I’ve gained a lot of weight. A lot. Let’s not quibble about numbers and what a lot means, okay? My weight is the bane of my existence. It is completely reflective of where I am in the moments of my life and that irritates me. I should just invent forehead banners for people: TOO MUCH STRESS or CHOSE FAMILY-CARE OVER SELF-CARE or NOT SURE HOW TO DEAL WITH FAMILY ISSUES.
I eat to make myself feel good but clearly I’ve overdone it. My stomach is resting on the tops of my thighs when I sit. It is not attractive and it feels terrible. My body is stressed from it as well. My creaking joints and achy muscles must carry around A LOT (no numbers please) of weight these days and I’ve got a lot to do.

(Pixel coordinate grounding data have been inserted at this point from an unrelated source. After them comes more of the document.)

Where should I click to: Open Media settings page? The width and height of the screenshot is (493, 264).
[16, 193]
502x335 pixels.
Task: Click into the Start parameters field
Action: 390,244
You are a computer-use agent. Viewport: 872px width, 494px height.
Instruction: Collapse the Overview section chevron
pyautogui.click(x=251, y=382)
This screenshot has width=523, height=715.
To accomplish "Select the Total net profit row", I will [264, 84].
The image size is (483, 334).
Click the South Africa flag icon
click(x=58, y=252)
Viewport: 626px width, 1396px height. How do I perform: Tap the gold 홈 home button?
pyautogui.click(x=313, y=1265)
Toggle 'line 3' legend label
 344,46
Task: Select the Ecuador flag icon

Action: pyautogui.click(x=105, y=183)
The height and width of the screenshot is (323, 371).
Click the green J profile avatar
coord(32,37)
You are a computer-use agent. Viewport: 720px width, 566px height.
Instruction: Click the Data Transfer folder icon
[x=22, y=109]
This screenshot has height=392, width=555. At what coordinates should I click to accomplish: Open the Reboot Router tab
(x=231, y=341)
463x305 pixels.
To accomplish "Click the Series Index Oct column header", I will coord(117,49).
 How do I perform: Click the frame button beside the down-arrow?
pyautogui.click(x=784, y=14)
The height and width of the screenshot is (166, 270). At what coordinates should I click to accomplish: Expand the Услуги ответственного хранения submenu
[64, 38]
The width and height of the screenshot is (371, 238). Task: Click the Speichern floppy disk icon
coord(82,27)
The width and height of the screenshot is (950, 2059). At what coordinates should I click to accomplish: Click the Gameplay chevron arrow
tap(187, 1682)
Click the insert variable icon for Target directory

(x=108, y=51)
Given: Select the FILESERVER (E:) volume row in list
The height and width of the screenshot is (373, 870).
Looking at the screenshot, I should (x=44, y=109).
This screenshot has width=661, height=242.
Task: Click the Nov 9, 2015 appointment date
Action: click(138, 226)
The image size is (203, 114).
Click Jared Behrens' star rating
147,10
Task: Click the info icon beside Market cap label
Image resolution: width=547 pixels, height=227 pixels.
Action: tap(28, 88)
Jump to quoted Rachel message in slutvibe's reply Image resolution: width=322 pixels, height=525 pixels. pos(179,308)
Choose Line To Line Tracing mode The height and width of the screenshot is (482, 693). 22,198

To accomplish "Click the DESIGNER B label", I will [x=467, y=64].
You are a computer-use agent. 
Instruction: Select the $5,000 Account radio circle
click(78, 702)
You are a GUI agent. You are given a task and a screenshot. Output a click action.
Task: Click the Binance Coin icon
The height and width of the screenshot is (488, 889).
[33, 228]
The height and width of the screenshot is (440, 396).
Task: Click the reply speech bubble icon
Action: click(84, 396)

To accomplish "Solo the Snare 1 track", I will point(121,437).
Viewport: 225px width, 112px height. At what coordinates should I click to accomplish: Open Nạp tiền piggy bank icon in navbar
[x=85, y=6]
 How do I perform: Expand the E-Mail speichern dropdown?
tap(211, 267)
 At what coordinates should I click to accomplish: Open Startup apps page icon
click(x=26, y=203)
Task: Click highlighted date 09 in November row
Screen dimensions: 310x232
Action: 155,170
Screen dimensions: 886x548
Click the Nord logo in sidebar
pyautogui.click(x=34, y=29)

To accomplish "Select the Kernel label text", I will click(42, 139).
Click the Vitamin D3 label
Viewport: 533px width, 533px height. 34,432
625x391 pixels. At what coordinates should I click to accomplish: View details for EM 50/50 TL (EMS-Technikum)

I used to watch people who were really overweight and think, at what point is enough enough? I think I’m there. This is going to be my summer. My summer to learn how to be moderate. To jog two miles three times a day instead of setting race goals that scare me and stop me from doing any exercise. To eat healthy, well-balanced meals with an occasional oatmeal raisin cookie without thinking I don’t deserve anything after gorging for a year. To treat me as I would my darling children whom I would never ridicule for eating their way through a year. I would suggest healthy eating, regular exercise, and a journal for getting it out instead of eating through it.
Happy Healthy Summer.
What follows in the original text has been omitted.